* _WHAT TO PRODUCE_
Reproduce every one of the following items verbatim, keeping each line unchanged and in its original order.

* _INPUT FOR THIS TASK_
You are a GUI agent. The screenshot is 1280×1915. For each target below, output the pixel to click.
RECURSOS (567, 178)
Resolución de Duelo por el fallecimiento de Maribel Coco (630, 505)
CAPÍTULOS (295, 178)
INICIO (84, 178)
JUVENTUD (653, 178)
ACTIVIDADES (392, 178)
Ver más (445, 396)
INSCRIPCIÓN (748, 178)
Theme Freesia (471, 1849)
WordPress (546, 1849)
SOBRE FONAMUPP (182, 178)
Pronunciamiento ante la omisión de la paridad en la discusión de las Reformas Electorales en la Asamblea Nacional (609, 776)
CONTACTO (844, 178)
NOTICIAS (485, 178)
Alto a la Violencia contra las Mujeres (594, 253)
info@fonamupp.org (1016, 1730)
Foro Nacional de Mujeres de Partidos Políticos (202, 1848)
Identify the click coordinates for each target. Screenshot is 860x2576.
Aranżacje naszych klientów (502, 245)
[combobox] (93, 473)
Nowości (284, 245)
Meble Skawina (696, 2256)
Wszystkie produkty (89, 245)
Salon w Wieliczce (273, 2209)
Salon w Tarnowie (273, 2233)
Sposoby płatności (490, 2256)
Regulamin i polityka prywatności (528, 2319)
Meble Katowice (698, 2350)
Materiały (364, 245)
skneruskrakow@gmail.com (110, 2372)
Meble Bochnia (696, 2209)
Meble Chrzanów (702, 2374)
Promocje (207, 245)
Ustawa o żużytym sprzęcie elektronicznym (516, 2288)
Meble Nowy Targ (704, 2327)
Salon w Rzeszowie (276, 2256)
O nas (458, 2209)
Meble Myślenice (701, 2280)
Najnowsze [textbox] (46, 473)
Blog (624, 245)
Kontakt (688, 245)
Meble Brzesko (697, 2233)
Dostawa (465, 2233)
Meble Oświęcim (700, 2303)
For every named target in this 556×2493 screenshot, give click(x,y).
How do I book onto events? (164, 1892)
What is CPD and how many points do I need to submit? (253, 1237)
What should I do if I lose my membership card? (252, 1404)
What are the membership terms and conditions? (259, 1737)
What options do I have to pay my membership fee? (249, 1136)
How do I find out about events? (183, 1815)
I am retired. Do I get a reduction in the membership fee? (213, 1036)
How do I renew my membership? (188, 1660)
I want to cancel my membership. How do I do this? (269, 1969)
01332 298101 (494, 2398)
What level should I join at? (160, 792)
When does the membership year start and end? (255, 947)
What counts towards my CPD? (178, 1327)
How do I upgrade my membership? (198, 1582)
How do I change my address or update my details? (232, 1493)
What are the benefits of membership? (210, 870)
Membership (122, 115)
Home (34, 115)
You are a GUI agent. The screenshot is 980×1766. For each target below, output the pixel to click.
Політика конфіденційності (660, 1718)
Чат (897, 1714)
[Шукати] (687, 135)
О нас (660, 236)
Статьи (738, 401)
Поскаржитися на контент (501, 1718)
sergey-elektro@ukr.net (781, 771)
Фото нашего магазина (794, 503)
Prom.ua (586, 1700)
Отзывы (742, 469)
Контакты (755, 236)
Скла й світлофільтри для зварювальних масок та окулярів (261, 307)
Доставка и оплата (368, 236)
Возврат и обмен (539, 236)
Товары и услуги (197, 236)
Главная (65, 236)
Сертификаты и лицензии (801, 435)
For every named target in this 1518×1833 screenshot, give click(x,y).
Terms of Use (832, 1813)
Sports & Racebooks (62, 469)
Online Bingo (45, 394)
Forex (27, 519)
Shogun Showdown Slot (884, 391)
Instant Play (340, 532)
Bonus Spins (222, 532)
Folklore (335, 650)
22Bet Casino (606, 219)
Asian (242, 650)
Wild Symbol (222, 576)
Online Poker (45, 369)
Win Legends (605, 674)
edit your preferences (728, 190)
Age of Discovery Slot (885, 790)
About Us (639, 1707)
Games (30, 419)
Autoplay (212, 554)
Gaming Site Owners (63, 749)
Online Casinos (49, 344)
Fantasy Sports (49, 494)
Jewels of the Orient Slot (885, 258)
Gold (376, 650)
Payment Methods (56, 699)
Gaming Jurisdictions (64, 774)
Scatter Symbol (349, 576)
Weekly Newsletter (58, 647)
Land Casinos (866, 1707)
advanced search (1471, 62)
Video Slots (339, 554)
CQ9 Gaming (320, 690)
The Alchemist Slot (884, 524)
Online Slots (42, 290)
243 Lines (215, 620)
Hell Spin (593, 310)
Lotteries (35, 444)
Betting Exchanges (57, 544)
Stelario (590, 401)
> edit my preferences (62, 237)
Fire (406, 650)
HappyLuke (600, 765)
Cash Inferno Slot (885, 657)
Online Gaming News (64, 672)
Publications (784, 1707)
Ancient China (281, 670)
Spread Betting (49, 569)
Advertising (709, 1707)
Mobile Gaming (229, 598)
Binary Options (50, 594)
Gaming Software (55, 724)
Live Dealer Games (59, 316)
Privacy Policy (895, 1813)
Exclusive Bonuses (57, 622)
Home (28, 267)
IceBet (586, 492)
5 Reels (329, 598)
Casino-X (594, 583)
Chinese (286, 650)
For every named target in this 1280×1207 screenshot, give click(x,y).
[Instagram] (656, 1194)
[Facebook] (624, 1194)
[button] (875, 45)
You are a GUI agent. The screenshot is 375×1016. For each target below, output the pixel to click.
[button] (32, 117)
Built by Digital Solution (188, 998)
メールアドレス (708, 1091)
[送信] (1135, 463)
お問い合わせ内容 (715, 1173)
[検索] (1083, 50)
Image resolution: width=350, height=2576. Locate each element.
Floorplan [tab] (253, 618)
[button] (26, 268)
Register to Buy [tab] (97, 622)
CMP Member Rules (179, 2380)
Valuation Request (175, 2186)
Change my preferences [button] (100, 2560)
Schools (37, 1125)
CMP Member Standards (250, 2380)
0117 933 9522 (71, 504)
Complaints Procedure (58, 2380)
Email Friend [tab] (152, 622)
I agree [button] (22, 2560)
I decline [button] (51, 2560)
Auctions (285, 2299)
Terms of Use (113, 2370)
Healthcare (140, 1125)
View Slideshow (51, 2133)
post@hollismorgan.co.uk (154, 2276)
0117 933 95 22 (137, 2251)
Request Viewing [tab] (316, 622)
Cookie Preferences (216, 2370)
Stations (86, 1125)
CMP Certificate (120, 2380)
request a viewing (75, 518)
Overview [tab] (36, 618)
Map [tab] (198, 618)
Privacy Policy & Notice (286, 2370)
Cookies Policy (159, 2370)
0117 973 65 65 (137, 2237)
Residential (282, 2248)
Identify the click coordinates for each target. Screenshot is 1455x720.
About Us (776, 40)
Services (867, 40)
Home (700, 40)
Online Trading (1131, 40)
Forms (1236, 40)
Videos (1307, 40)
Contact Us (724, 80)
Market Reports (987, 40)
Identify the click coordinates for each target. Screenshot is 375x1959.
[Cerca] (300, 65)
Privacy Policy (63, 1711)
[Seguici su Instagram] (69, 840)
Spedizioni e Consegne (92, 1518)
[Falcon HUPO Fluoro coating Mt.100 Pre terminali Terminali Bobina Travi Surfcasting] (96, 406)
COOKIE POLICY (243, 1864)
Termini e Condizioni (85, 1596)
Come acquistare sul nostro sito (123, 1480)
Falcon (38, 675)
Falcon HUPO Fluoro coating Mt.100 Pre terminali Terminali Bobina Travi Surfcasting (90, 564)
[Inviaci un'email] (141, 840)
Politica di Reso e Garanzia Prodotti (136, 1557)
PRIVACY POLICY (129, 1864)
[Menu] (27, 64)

* _OUTPUT OF THE EXERCISE_
You are a GUI agent. The screenshot is 1280×1915. For each target below, output the pixel to click.
RECURSOS (567, 178)
Resolución de Duelo por el fallecimiento de Maribel Coco (630, 505)
CAPÍTULOS (295, 178)
INICIO (84, 178)
JUVENTUD (653, 178)
ACTIVIDADES (392, 178)
Ver más (445, 396)
INSCRIPCIÓN (748, 178)
Theme Freesia (471, 1849)
WordPress (546, 1849)
SOBRE FONAMUPP (182, 178)
Pronunciamiento ante la omisión de la paridad en la discusión de las Reformas Electorales en la Asamblea Nacional (609, 776)
CONTACTO (844, 178)
NOTICIAS (485, 178)
Alto a la Violencia contra las Mujeres (594, 253)
info@fonamupp.org (1016, 1730)
Foro Nacional de Mujeres de Partidos Políticos (202, 1848)
Identify the click coordinates for each target. Screenshot is 860x2576.
Aranżacje naszych klientów (502, 245)
[combobox] (93, 473)
Nowości (284, 245)
Meble Skawina (696, 2256)
Wszystkie produkty (89, 245)
Salon w Wieliczce (273, 2209)
Salon w Tarnowie (273, 2233)
Sposoby płatności (490, 2256)
Regulamin i polityka prywatności (528, 2319)
Meble Katowice (698, 2350)
Materiały (364, 245)
skneruskrakow@gmail.com (110, 2372)
Meble Bochnia (696, 2209)
Meble Chrzanów (702, 2374)
Promocje (207, 245)
Ustawa o żużytym sprzęcie elektronicznym (516, 2288)
Meble Nowy Targ (704, 2327)
Salon w Rzeszowie (276, 2256)
O nas (458, 2209)
Meble Myślenice (701, 2280)
Najnowsze [textbox] (46, 473)
Blog (624, 245)
Kontakt (688, 245)
Meble Brzesko (697, 2233)
Dostawa (465, 2233)
Meble Oświęcim (700, 2303)
For every named target in this 556×2493 screenshot, give click(x,y).
How do I book onto events? (164, 1892)
What is CPD and how many points do I need to submit? (253, 1237)
What should I do if I lose my membership card? (252, 1404)
What are the membership terms and conditions? (259, 1737)
What options do I have to pay my membership fee? (249, 1136)
How do I find out about events? (183, 1815)
I am retired. Do I get a reduction in the membership fee? (213, 1036)
How do I renew my membership? (188, 1660)
I want to cancel my membership. How do I do this? (269, 1969)
01332 298101 (494, 2398)
What level should I join at? (160, 792)
When does the membership year start and end? (255, 947)
What counts towards my CPD? (178, 1327)
How do I upgrade my membership? (198, 1582)
How do I change my address or update my details? (232, 1493)
What are the benefits of membership? (210, 870)
Membership (122, 115)
Home (34, 115)
You are a GUI agent. The screenshot is 980×1766. For each target below, output the pixel to click.
Політика конфіденційності (660, 1718)
Чат (897, 1714)
[Шукати] (687, 135)
О нас (660, 236)
Статьи (738, 401)
Поскаржитися на контент (501, 1718)
sergey-elektro@ukr.net (781, 771)
Фото нашего магазина (794, 503)
Prom.ua (586, 1700)
Отзывы (742, 469)
Контакты (755, 236)
Скла й світлофільтри для зварювальних масок та окулярів (261, 307)
Доставка и оплата (368, 236)
Возврат и обмен (539, 236)
Товары и услуги (197, 236)
Главная (65, 236)
Сертификаты и лицензии (801, 435)
For every named target in this 1518×1833 screenshot, give click(x,y).
Terms of Use (832, 1813)
Sports & Racebooks (62, 469)
Online Bingo (45, 394)
Forex (27, 519)
Shogun Showdown Slot (884, 391)
Instant Play (340, 532)
Bonus Spins (222, 532)
Folklore (335, 650)
22Bet Casino (606, 219)
Asian (242, 650)
Wild Symbol (222, 576)
Online Poker (45, 369)
Win Legends (605, 674)
edit your preferences (728, 190)
Age of Discovery Slot (885, 790)
About Us (639, 1707)
Games (30, 419)
Autoplay (212, 554)
Gaming Site Owners (63, 749)
Online Casinos (49, 344)
Fantasy Sports (49, 494)
Jewels of the Orient Slot (885, 258)
Gold (376, 650)
Payment Methods (56, 699)
Gaming Jurisdictions (64, 774)
Scatter Symbol (349, 576)
Weekly Newsletter (58, 647)
Land Casinos (866, 1707)
advanced search (1471, 62)
Video Slots (339, 554)
CQ9 Gaming (320, 690)
The Alchemist Slot (884, 524)
Online Slots (42, 290)
243 Lines (215, 620)
Hell Spin (593, 310)
Lotteries (35, 444)
Betting Exchanges (57, 544)
Stelario (590, 401)
> edit my preferences (62, 237)
Fire (406, 650)
HappyLuke (600, 765)
Cash Inferno Slot (885, 657)
Online Gaming News (64, 672)
Publications (784, 1707)
Ancient China (281, 670)
Spread Betting (49, 569)
Advertising (709, 1707)
Mobile Gaming (229, 598)
Binary Options (50, 594)
Gaming Software (55, 724)
Live Dealer Games (59, 316)
Privacy Policy (895, 1813)
Exclusive Bonuses (57, 622)
Home (28, 267)
IceBet (586, 492)
5 Reels (329, 598)
Casino-X (594, 583)
Chinese (286, 650)
For every named target in this 1280×1207 screenshot, give click(x,y).
[Instagram] (656, 1194)
[Facebook] (624, 1194)
[button] (875, 45)
You are a GUI agent. The screenshot is 375×1016. For each target below, output the pixel to click.
[button] (32, 117)
Built by Digital Solution (188, 998)
メールアドレス (708, 1091)
[送信] (1135, 463)
お問い合わせ内容 (715, 1173)
[検索] (1083, 50)
Image resolution: width=350, height=2576. Locate each element.
Floorplan [tab] (253, 618)
[button] (26, 268)
Register to Buy [tab] (97, 622)
CMP Member Rules (179, 2380)
Valuation Request (175, 2186)
Change my preferences [button] (100, 2560)
Schools (37, 1125)
CMP Member Standards (250, 2380)
0117 933 9522 (71, 504)
Complaints Procedure (58, 2380)
Email Friend [tab] (152, 622)
I agree [button] (22, 2560)
I decline [button] (51, 2560)
Auctions (285, 2299)
Terms of Use (113, 2370)
Healthcare (140, 1125)
View Slideshow (51, 2133)
post@hollismorgan.co.uk (154, 2276)
0117 933 95 22 (137, 2251)
Request Viewing [tab] (316, 622)
Cookie Preferences (216, 2370)
Stations (86, 1125)
CMP Certificate (120, 2380)
request a viewing (75, 518)
Overview [tab] (36, 618)
Map [tab] (198, 618)
Privacy Policy & Notice (286, 2370)
Cookies Policy (159, 2370)
0117 973 65 65 (137, 2237)
Residential (282, 2248)
Identify the click coordinates for each target. Screenshot is 1455x720.
About Us (776, 40)
Services (867, 40)
Home (700, 40)
Online Trading (1131, 40)
Forms (1236, 40)
Videos (1307, 40)
Contact Us (724, 80)
Market Reports (987, 40)
Identify the click coordinates for each target. Screenshot is 375x1959.
[Cerca] (300, 65)
Privacy Policy (63, 1711)
[Seguici su Instagram] (69, 840)
Spedizioni e Consegne (92, 1518)
[Falcon HUPO Fluoro coating Mt.100 Pre terminali Terminali Bobina Travi Surfcasting] (96, 406)
COOKIE POLICY (243, 1864)
Termini e Condizioni (85, 1596)
Come acquistare sul nostro sito (123, 1480)
Falcon (38, 675)
Falcon HUPO Fluoro coating Mt.100 Pre terminali Terminali Bobina Travi Surfcasting (90, 564)
[Inviaci un'email] (141, 840)
Politica di Reso e Garanzia Prodotti (136, 1557)
PRIVACY POLICY (129, 1864)
[Menu] (27, 64)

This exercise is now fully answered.